** DOCUMENT SEGMENT **

***

Lifeline is a marvel of non-digital interactivity. As you approach the Victorian Art s Centre' s BlackBox you are surprised to see a shop window jutting forth beside the entrance. In it is the body of a young woman lying face down, dark blood seeping from a wound to her head. It' s a real body in a black dress against a white floor. Like those dodgy fashion ads from the last decade of models splayed and made up like murder victims, this image is both stylish and disturbing . Inside BlackBox are 4 elegant, circular, open-ended booths, each holding someone who knew the victim, one of them possibly the murderer. Each of them sits on a chair waiting to be asked about the circumstances of and the motive for the crime.

The audience is eager, crowding in, moving from booth to booth, quizzing the performers, some seeking simple answers, some probing, perhaps pushing the dextrous performers to their improvisatory limits (though a silence can handily read like refusal or emotional distress) or into John Howard-style evasion: "I'm not getting into hypotheticals." The audience is also improvising, drawing from an arsenal of interrogatory tactics learned from TV courtoom and detective shows, mystery novels and popular psychology. Some are persistent and only appear to leave when they have exhausted their line of questioning, others humbly turn-take, patiently picking up their thread when they find space, some work like teams. Some are kind, some are blunt, most are respectful . Some want to know everything, and clearly enjoy the probing, in search of the truth and testing the performers' skills. Others are more easily satisfied once they know who the murderer is. You can discover that in a few minutes, but you want confirmation and motive.

***

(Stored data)
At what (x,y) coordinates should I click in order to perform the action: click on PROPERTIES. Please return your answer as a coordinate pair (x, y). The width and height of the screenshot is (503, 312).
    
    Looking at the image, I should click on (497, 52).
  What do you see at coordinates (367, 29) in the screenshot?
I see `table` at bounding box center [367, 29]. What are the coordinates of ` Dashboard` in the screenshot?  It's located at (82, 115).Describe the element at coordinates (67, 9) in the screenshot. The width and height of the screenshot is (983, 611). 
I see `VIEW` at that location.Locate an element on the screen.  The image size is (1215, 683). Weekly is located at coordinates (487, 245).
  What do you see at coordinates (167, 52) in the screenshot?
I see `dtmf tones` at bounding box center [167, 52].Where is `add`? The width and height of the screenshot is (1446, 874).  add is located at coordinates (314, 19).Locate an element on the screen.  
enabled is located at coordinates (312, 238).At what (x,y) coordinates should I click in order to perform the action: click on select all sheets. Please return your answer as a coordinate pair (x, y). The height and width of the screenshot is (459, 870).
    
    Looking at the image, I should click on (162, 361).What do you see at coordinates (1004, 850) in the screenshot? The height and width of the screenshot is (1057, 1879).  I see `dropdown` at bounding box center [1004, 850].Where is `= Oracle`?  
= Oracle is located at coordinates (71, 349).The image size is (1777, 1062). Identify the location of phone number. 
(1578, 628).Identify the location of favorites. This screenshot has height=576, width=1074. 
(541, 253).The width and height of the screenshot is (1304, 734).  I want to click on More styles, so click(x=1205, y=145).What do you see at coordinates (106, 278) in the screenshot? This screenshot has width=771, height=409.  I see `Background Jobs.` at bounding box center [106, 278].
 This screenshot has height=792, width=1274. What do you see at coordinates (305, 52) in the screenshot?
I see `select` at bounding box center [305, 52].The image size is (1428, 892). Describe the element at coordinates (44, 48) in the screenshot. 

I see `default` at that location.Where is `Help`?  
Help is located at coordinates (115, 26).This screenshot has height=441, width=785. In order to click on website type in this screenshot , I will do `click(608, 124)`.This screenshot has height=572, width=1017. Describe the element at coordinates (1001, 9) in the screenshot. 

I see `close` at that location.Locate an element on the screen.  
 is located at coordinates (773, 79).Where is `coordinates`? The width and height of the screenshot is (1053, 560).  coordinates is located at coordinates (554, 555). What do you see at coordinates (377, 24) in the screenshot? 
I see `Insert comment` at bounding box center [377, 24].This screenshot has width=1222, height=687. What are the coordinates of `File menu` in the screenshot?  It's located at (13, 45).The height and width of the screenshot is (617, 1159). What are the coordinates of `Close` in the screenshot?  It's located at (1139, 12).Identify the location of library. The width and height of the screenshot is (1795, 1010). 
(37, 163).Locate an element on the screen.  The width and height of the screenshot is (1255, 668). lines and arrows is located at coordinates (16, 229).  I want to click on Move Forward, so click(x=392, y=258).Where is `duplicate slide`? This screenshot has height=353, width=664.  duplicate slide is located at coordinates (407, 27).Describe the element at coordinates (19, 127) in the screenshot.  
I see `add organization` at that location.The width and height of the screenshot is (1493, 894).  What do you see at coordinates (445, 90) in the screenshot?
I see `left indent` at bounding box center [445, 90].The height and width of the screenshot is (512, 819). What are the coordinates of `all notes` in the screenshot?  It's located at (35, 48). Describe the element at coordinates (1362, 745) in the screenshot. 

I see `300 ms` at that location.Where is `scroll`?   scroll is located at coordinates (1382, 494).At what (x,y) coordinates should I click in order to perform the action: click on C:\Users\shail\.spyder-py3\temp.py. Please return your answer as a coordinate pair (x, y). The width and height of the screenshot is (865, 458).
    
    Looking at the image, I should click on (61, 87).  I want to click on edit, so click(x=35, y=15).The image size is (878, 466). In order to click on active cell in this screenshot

***

** WORK ITEM **
Write the next part of the text about the Lifeline performance, starting right after its last sentence. The listing is separate material with no connection to the Lifeline text.

** ANSWER BOX **
That's what Lifeline is mostly about, not who dunnit, but the web of relationships and complex desires and frustrations that have created a murderer . She is culpable, but without this particular set of circumstances she might never have killed. As the 4 people tell interlocking and conflicting stories (not as plain narratives but as answers to questions) about the dead woman, themselves and each other, you construct a picture of a volatile Situation and enjoy the texture of revelation. The process is more interesting than the story, though that has its pleasures.

Lifeline was created by German festival guest Uwe Mengel with local actors absorbing his scenario and improvising to it under his direction. Vanessa Gase, Ming-Zhu Hü, Hamish Michael and Eva Parkin give impressive performances, with a calm that bespeaks trauma, with flashes of anger, moments of distraction and tearfulness: no easy task for 2 hours of audience comings and goings. The 4 confessionals designed by Monash University Architecture course students (Amelia Attrill, Ellen Pan, Lucilla Smith) house the interrogation admirably, yielding a strong sense of isolation and of the emotional distance between those being quizzed, the grimness of the Situation countered with the brightly coloured interiors and nicely textured exteriors of an increasing number of modern government facilities. Kathleen Murphy does a good, still dead body. As another of the festival's explorations of very intimate theatre-going, Lifeline proved an intriguing success on a number of levels , most of all in offering a place for its audience to improvise.